The project was supported by CGIAR’s program on Water, Land and Ecosystems under the sustaining rural-urban linkages flagship, Urban Food Plus, and the International Water Management Institute and World Agroforestry Centre.

“When most people think about energy, they think of electricity,” said Mendum. “For home cooks, however, many other sources of thermal energy are preferable. This would include natural gas and propane in some regions and wood fuels such as firewood and charcoal in others.”

In sub-Saharan Africa, cooking with wood over an open fire, particularly inside homes without chimneys, can be especially detrimental to women and girls, who are primarily responsible for meal preparation. Indoor smoke places cooks at higher risk for respiratory illnesses such as bronchitis, lung cancer and asthma.

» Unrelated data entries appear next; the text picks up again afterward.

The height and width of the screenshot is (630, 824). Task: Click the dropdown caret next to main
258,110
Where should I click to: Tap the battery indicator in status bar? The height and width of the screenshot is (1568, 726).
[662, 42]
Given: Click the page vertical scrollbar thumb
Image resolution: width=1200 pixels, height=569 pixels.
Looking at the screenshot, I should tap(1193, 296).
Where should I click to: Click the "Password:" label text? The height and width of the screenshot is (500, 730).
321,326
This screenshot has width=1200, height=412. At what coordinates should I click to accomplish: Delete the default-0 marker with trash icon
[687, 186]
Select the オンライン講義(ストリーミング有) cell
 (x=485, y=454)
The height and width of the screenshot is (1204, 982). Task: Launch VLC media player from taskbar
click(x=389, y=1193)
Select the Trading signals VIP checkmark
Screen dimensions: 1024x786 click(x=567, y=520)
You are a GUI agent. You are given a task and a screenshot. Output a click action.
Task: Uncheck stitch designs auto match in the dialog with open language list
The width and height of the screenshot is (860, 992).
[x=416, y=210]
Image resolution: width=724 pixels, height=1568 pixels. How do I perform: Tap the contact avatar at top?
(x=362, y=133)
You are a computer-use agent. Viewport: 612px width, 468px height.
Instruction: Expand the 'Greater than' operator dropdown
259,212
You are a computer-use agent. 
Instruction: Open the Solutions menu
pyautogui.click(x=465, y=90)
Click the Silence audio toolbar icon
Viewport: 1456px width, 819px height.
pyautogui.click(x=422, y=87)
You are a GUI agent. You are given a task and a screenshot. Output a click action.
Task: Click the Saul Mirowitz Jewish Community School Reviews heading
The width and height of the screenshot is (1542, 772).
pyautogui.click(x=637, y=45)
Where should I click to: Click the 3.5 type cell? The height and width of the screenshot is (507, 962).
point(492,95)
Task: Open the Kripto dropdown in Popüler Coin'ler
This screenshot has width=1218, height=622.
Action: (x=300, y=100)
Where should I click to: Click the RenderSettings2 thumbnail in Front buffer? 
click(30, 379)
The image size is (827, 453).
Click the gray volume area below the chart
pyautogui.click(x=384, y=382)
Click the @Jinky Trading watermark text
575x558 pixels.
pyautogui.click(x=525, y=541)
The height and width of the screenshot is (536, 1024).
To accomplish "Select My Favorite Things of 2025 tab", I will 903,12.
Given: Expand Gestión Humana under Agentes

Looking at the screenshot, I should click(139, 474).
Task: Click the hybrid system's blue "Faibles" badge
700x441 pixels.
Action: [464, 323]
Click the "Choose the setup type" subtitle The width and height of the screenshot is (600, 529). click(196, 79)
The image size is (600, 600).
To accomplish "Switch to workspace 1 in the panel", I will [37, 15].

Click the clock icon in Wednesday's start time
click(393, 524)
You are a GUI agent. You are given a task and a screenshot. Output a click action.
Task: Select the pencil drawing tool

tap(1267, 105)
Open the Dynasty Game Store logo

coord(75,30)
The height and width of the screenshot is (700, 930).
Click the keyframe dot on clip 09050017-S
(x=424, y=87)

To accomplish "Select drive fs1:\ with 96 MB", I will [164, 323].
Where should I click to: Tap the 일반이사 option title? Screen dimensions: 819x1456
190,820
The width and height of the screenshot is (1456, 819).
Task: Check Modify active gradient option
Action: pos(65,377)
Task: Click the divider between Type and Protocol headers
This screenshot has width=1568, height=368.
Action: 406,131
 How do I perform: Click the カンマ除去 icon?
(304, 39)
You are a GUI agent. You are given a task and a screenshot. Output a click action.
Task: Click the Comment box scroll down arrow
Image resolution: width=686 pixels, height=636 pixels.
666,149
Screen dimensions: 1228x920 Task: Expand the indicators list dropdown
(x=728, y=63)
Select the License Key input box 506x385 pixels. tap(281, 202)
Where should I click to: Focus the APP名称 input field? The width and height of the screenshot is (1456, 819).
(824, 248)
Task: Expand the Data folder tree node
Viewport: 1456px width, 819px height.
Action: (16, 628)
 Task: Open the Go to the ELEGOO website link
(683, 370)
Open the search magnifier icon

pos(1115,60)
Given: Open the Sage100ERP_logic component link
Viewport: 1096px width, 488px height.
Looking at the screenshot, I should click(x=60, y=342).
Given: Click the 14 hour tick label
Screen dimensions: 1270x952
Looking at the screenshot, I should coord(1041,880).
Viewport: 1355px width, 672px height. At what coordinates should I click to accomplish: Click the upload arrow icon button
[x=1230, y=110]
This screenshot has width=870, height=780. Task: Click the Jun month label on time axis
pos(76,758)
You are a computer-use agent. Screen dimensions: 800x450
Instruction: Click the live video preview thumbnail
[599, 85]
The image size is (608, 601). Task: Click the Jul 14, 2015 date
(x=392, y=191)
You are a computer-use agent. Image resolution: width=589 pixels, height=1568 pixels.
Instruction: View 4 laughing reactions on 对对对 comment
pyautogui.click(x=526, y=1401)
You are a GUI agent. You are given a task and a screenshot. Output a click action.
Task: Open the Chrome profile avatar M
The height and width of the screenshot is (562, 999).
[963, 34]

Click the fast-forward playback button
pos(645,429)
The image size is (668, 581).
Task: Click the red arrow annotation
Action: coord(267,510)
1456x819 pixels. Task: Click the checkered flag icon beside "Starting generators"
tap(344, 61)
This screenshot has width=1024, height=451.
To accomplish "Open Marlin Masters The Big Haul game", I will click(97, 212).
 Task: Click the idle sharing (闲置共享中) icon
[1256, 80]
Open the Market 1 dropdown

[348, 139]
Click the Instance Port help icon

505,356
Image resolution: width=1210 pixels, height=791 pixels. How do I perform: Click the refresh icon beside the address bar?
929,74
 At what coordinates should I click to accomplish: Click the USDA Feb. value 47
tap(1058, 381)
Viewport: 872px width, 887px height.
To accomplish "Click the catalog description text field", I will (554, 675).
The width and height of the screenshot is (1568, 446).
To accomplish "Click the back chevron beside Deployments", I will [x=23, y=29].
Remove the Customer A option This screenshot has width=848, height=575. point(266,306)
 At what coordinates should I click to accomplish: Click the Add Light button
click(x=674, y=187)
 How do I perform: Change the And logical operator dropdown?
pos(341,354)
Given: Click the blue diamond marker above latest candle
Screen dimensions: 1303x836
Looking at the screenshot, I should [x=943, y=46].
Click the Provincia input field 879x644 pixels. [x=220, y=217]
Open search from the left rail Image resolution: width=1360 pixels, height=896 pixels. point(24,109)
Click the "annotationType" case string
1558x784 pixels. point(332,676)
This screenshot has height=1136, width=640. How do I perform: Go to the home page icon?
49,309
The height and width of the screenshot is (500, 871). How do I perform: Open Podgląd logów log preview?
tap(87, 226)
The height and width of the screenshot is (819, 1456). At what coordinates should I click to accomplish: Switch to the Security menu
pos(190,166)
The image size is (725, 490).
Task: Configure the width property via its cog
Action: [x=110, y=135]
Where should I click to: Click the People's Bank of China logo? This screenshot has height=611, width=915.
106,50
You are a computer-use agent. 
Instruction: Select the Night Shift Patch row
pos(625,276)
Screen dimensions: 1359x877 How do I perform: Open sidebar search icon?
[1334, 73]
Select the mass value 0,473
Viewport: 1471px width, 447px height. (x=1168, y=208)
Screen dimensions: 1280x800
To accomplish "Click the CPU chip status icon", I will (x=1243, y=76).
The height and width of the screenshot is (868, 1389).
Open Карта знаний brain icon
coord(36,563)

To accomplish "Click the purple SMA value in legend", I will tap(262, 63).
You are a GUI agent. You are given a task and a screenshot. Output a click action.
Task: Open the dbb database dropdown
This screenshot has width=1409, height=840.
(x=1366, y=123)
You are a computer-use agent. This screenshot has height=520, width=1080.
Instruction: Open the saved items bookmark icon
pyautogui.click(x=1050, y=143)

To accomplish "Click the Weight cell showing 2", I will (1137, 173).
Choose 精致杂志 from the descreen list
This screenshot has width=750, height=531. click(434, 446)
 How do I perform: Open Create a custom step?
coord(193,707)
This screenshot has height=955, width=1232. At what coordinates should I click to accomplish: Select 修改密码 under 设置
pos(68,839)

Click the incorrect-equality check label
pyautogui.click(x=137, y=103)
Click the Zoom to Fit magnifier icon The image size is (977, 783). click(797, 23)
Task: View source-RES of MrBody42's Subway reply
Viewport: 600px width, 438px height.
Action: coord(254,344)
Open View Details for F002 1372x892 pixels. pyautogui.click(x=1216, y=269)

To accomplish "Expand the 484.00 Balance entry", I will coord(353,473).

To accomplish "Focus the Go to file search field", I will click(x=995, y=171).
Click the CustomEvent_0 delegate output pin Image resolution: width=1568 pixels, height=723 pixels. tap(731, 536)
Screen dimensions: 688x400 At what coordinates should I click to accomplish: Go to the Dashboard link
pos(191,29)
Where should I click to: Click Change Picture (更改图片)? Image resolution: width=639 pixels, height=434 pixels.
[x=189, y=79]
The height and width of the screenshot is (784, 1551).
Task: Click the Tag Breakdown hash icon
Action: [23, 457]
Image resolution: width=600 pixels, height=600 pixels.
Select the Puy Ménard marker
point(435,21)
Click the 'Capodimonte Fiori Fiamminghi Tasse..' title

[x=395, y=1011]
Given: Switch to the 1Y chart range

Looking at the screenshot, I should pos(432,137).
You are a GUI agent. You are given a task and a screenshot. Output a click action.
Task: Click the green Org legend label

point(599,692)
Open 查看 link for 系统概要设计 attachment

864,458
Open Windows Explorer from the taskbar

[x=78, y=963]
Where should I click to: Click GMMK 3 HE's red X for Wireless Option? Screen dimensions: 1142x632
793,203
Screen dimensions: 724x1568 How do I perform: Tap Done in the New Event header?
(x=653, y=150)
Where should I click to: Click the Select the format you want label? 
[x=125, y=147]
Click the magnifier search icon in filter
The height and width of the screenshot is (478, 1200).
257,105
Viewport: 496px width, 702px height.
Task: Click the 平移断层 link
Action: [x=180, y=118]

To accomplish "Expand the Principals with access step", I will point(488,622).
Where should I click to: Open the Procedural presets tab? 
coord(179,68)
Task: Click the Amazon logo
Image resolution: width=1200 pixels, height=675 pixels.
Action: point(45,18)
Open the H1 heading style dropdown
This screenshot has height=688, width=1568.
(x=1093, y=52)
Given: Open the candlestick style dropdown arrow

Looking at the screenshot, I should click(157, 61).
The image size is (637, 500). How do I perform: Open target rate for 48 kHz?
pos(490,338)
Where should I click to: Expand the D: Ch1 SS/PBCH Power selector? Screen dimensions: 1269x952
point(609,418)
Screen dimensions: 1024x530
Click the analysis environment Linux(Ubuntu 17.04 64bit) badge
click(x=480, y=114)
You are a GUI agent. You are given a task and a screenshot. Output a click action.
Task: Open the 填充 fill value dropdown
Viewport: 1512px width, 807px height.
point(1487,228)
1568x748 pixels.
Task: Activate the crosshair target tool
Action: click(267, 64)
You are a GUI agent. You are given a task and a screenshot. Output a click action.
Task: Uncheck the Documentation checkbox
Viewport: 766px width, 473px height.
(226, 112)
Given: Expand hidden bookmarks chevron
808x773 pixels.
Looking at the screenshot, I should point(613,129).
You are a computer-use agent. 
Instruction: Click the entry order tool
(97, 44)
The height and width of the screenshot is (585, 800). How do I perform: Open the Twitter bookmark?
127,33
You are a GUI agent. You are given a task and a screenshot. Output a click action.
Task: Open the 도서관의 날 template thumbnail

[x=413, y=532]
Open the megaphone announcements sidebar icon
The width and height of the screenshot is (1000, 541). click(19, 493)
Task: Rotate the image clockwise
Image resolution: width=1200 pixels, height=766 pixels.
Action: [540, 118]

Mendum and Njenga collected a range of case studies from communities, refugees, development practitioners, scholars and researchers in eastern and western Africa who are creating and marketing alternative forms of cleaner, renewable wood and waste-based energy sources for cooking.

The studies detail the triumphs — and challenges — faced by researchers and development practitioners as they implemented projects designed to empower women and girls by involving them in the energy-production and marketing processes.

More specifically, the stakeholders taught women how to turn agricultural waste, such as leftover banana leaves and peelings, and animal and human waste, into carbonized briquettes or biogas, both of which are inexpensive, high-quality and cleaner fuel sources that address some of the challenges in the existing cooking practices.

Mendum said that the case studies offer concrete examples of small-scale solutions to energy poverty that can make a significant difference in the lives of women and their communities, with the most important benefit being improved health.

Women and youth also can benefit financially by selling briquettes, an enterprise that requires little capital investment. And, of course, the transition to cleaner energy has numerous environmental advantages, such as cleaner air and water and healthy forests.

“We hope the book serves as a springboard for discussions with policymakers and other interested parties on how we can work together to implement these energy-chain activities to uplift marginalized communities,” Mendum said. “We are proud that Penn State's GRIT program is a driving force in supporting women's empowerment and participation in cleaner energy entrepreneurship globally.”

The GRIT program is part of the larger Gender Equity Through Agriculture Research and Education initiative at Penn State. This network of interdisciplinary scholars and researchers initiates and responds to new opportunities for research, instruction and evidence-based outreach that address the intersections of gender with agricultural and environment sciences, with the goals of providing benefits to poor rural women and men and empowering women and girls.